WORK REQUIRED: Write out, word for word, the part of the book reviews between "Leading Strings (Gardner, Darton, 2/-), in" and "for the people.", inclusive.

Volume 14, 1903, pgs. 152


Stories from Froissart, By Henry Newbolt (Gardner, Darton, 6/-). No one is better qualified than Mr. Henry Newbolt to present us with tales from Froissart, for he too is moved by "high patriotism for this realm of England." His introduction is singularly interesting. "From the beginning," he says, "we shall be struck with the evident persistence of national types of character": and, in truth, notwithstanding the trappings of chivalry, it is because Froissart is modern, in spite of the colour and splendour of his pages, that we read him with ever fresh delight. Chivalry was to him "but a plain rule of life," and plain things suit us in the twentieth century as in the fourteenth. Mr. Newbolt's recognition of the curse and the blessing of war, his sense that games today are as the jousts of the fourteenth century, his comforting assurance that the best things are not past, are very good to read, for we know that he notes the signs of the times. It is too late in the day for any commendation of the old knight's delightful gossip, but certainly a knowledge of the Chronicles is necessary to a sympathetic understanding of the humours of the fourteenth century. The illustrations by Gordon Browne are spirited and suggestive.

Leading Strings (Gardner, Darton, 2/-), in spite of its forbidding title, is full of bright reading and pictures which children will enjoy.

Cassell's Family Magazine, 1902 (8/-), is, as usual, full of really interesting matter and good illustrations; those belonging to the story of The Diamond Necklace which wrought undeserved havoc on the fortunes of Marie Antoinette are especially good. Messrs. Cassell know how to cater for the people.

INFORMATION PROVIDED:
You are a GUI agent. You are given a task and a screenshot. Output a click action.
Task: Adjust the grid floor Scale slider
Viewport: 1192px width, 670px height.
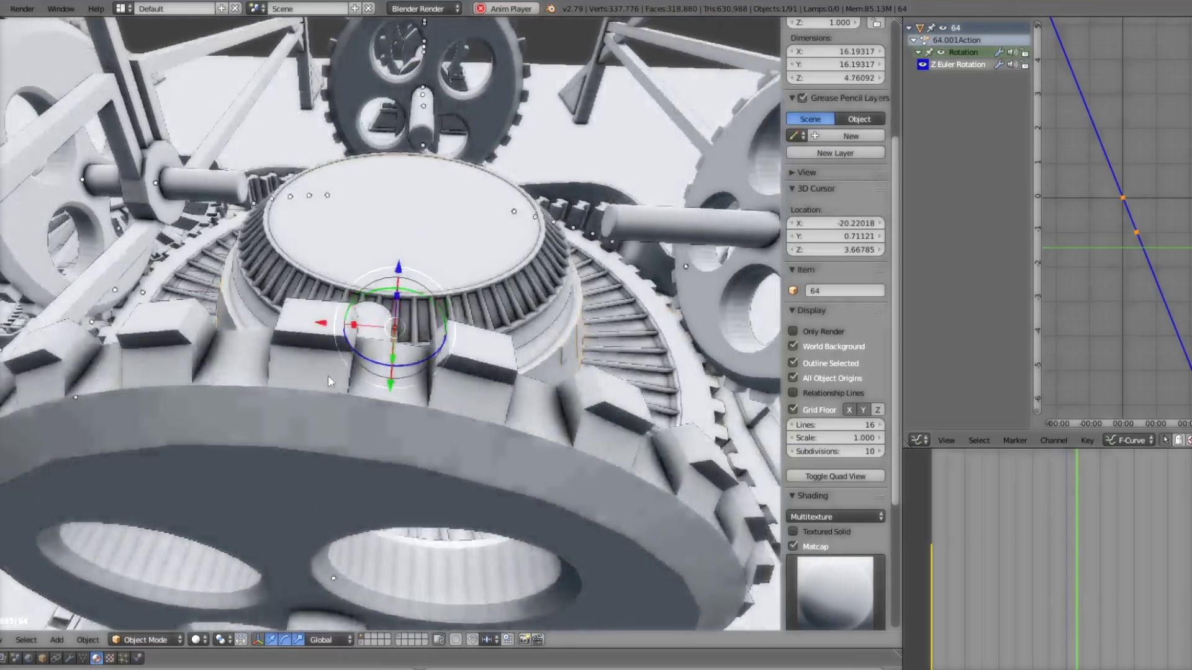coord(834,437)

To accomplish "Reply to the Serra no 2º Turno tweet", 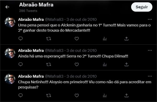I will 21,64.
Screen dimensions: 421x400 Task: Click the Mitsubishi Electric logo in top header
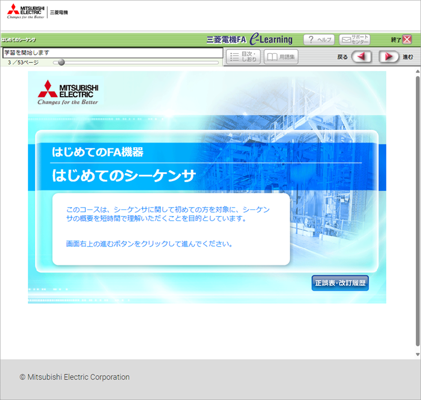25,11
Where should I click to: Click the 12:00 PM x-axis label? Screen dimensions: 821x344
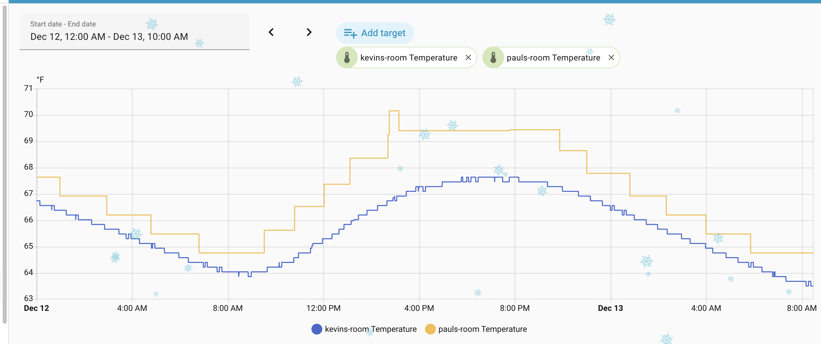[x=323, y=308]
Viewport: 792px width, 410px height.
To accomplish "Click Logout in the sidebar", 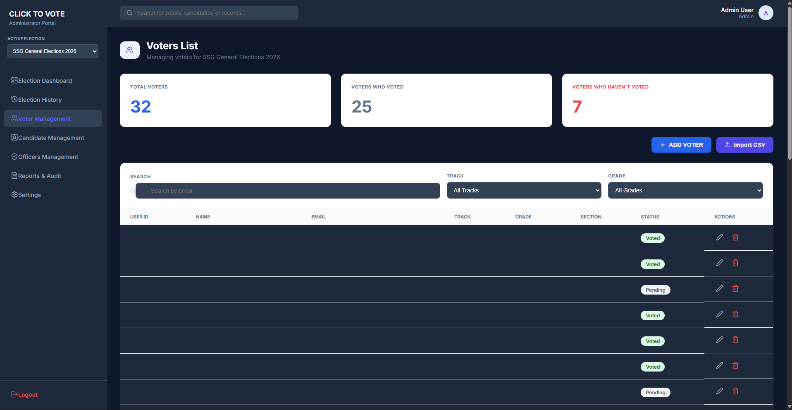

SOLUTION TO THIS TASK:
Leading Strings (Gardner, Darton, 2/-), in spite of its forbidding title, is full of bright reading and pictures which children will enjoy.

Cassell's Family Magazine, 1902 (8/-), is, as usual, full of really interesting matter and good illustrations; those belonging to the story of The Diamond Necklace which wrought undeserved havoc on the fortunes of Marie Antoinette are especially good. Messrs. Cassell know how to cater for the people.